# RECORD LIST
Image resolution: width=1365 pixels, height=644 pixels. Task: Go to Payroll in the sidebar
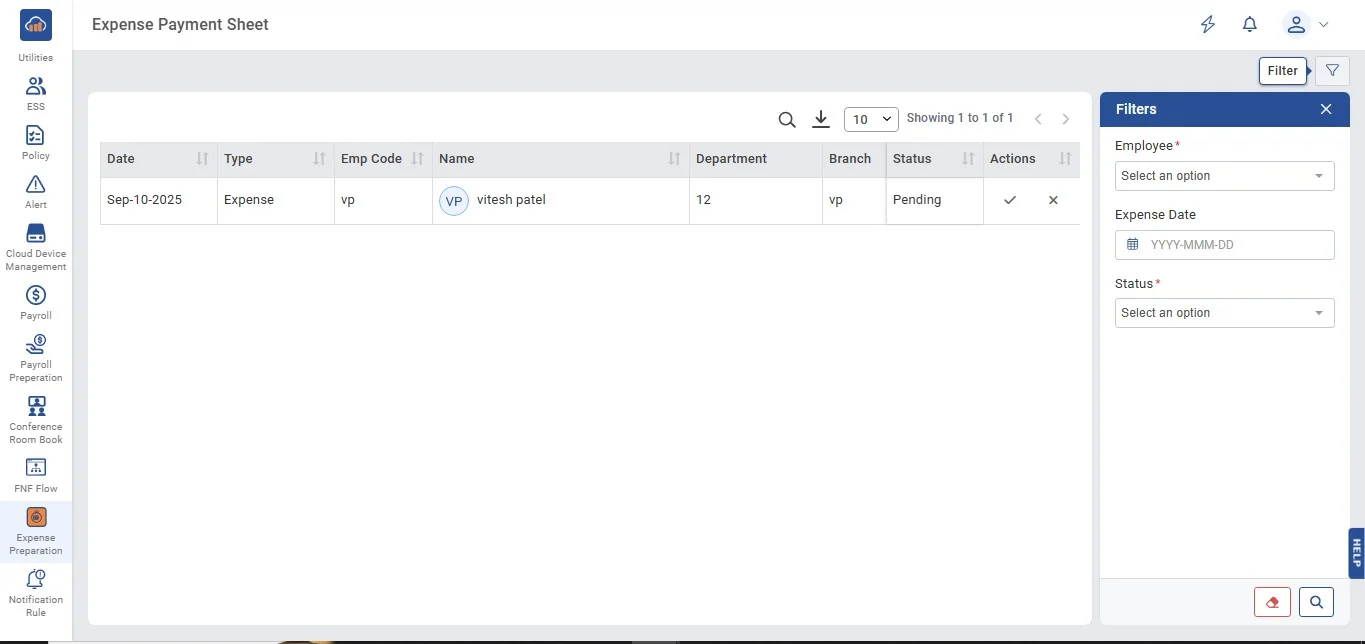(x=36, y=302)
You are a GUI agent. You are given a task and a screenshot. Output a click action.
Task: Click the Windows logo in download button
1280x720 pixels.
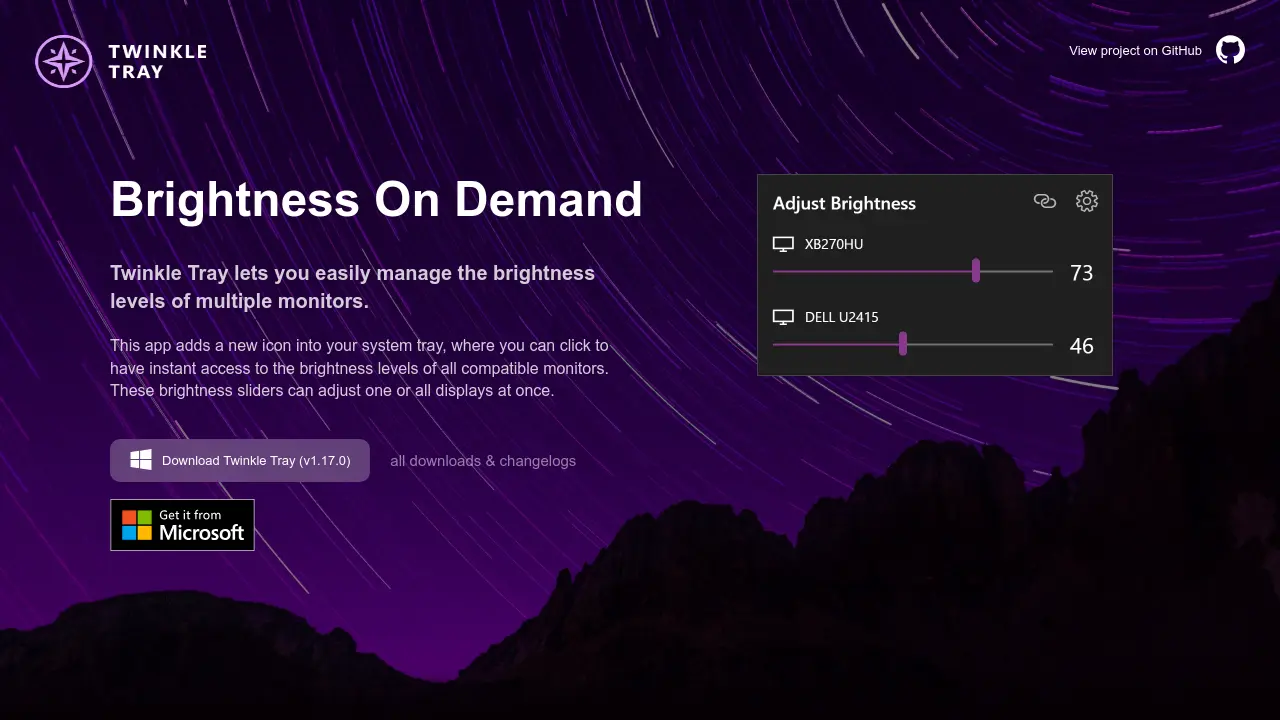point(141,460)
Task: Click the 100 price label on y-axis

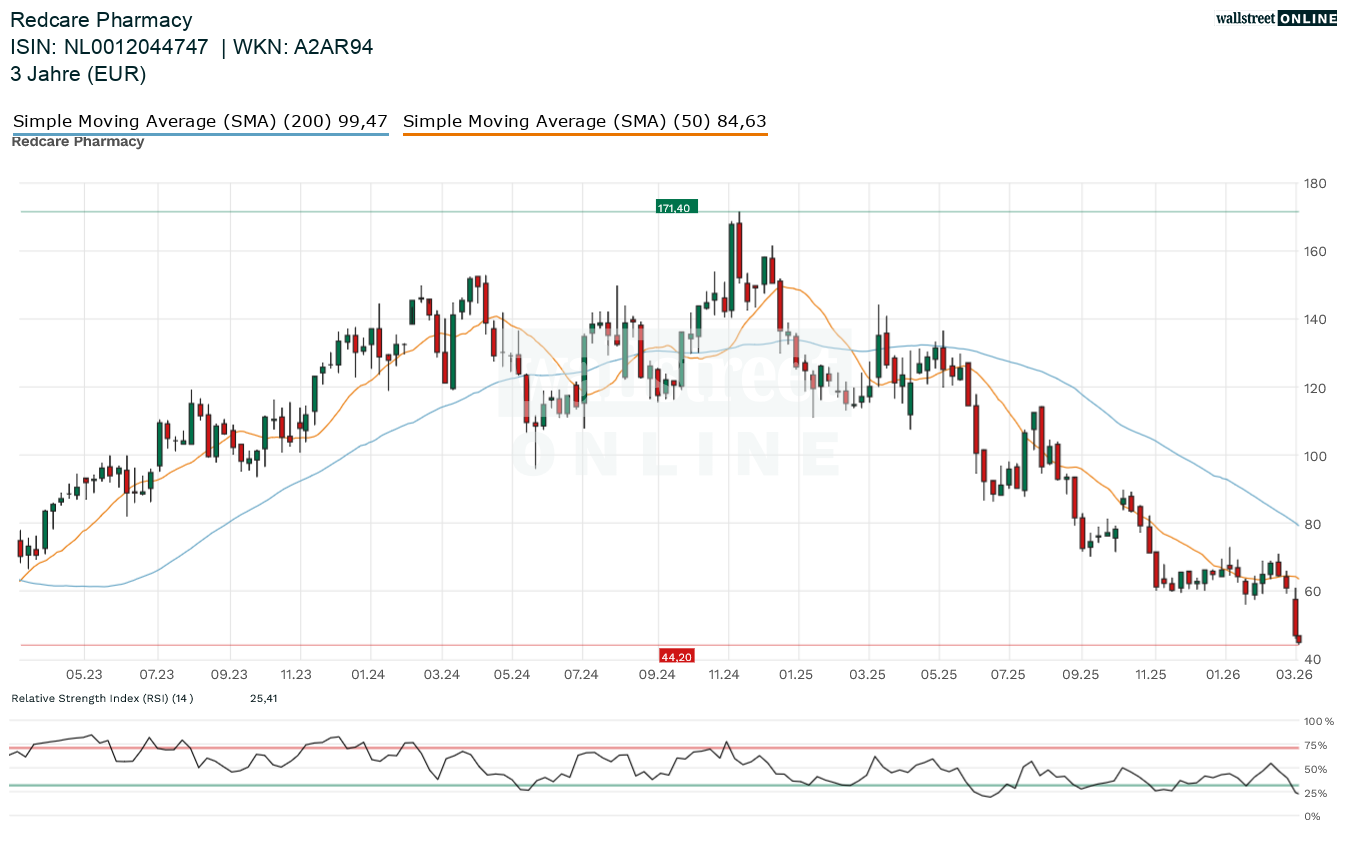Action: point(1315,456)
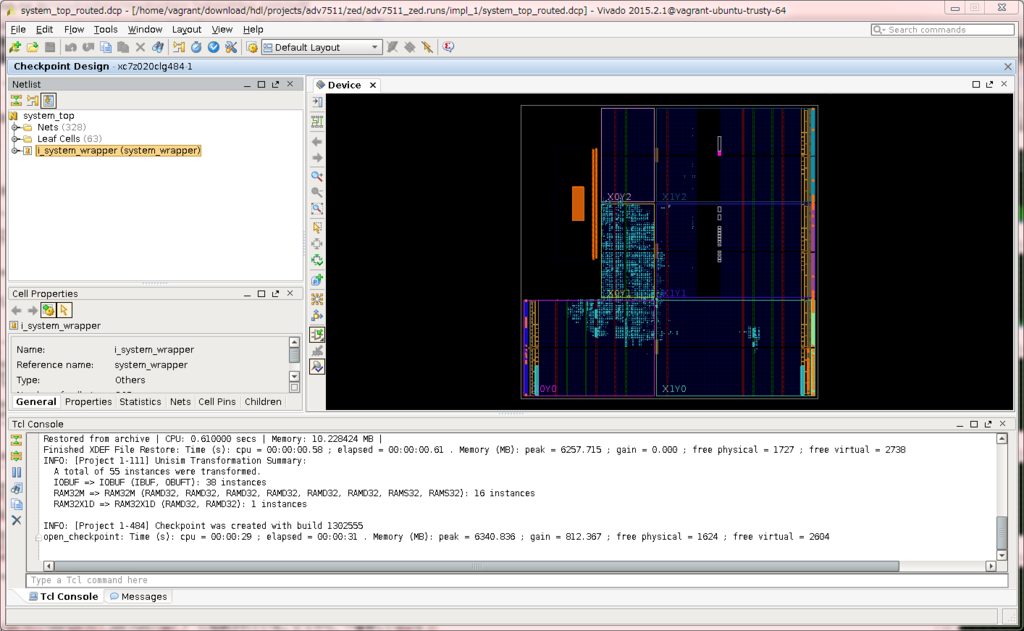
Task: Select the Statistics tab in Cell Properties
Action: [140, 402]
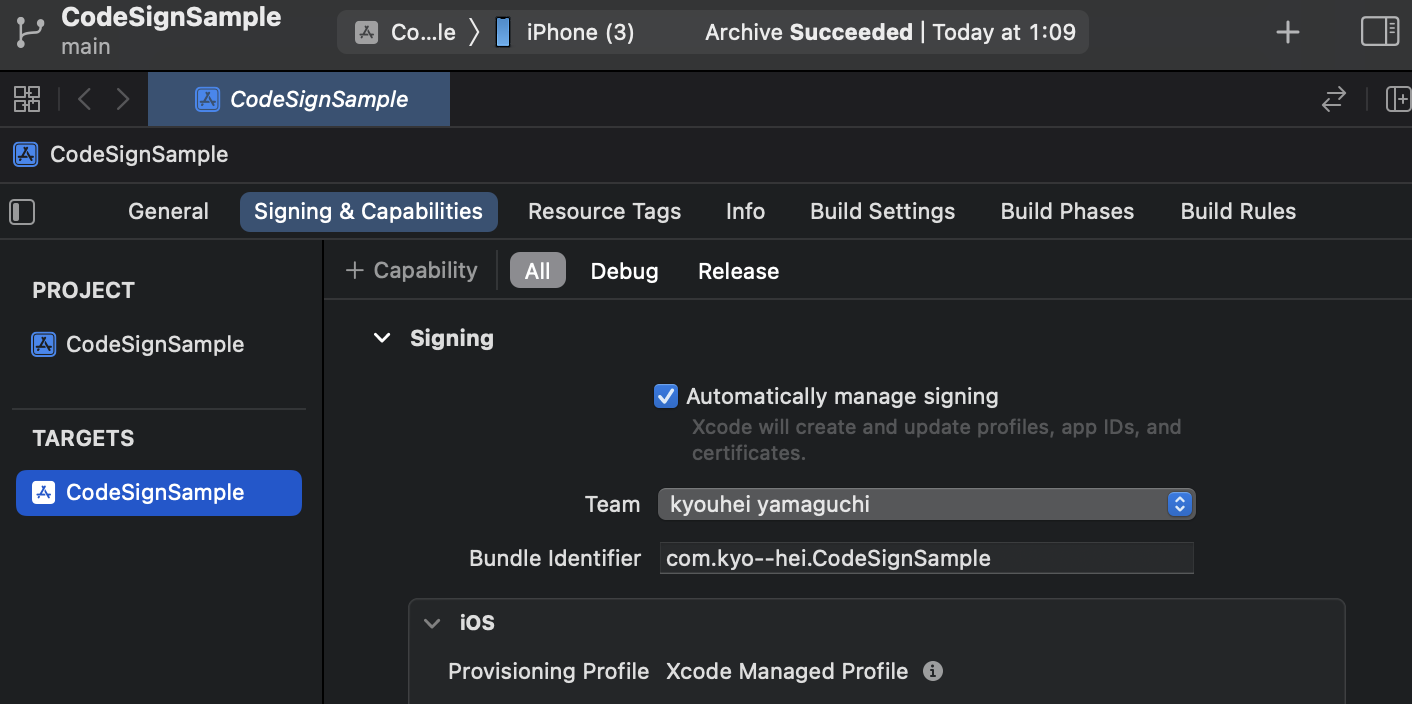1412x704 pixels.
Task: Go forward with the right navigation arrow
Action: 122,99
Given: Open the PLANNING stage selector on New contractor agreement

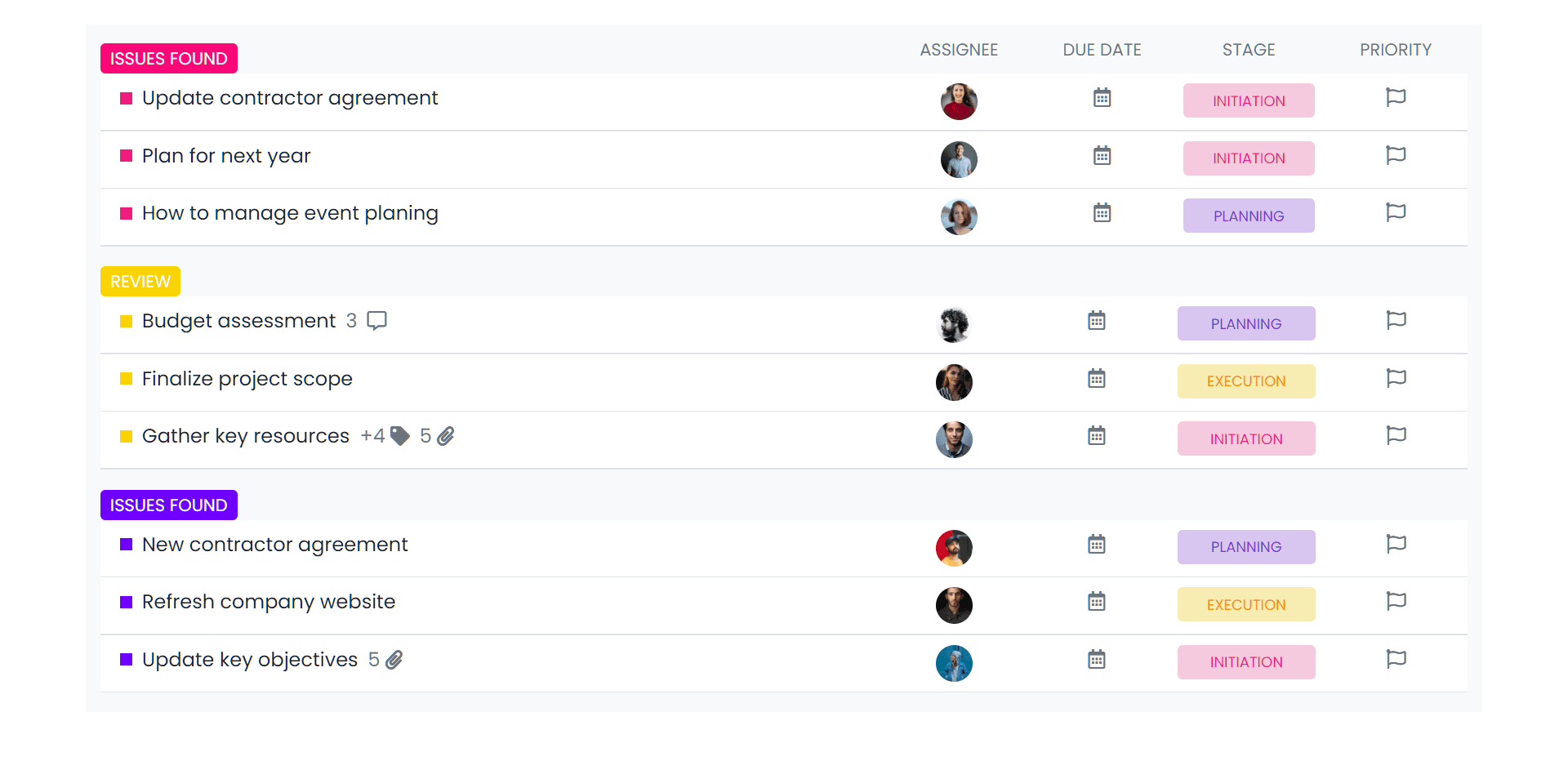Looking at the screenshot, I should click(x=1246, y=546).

# TASK DESCRIPTION
Write out the listing above again, switching "download button" to "install button" and keeping every other word the same. Leave out the pictures.

# FINISHED EXERCISE
Image resolution: width=1365 pixels, height=644 pixels. Task: Go to Payroll in the sidebar
(x=36, y=302)
You are a GUI agent. You are given a task and a screenshot. Output a click action.
Task: Click the Windows logo in install button
1280x720 pixels.
point(141,460)
Task: Click the 100 price label on y-axis

Action: point(1315,456)
Task: Select the Statistics tab in Cell Properties
Action: [140, 402]
1412x704 pixels.
Task: Go forward with the right navigation arrow
Action: 122,99
Given: Open the PLANNING stage selector on New contractor agreement

Looking at the screenshot, I should click(x=1246, y=546).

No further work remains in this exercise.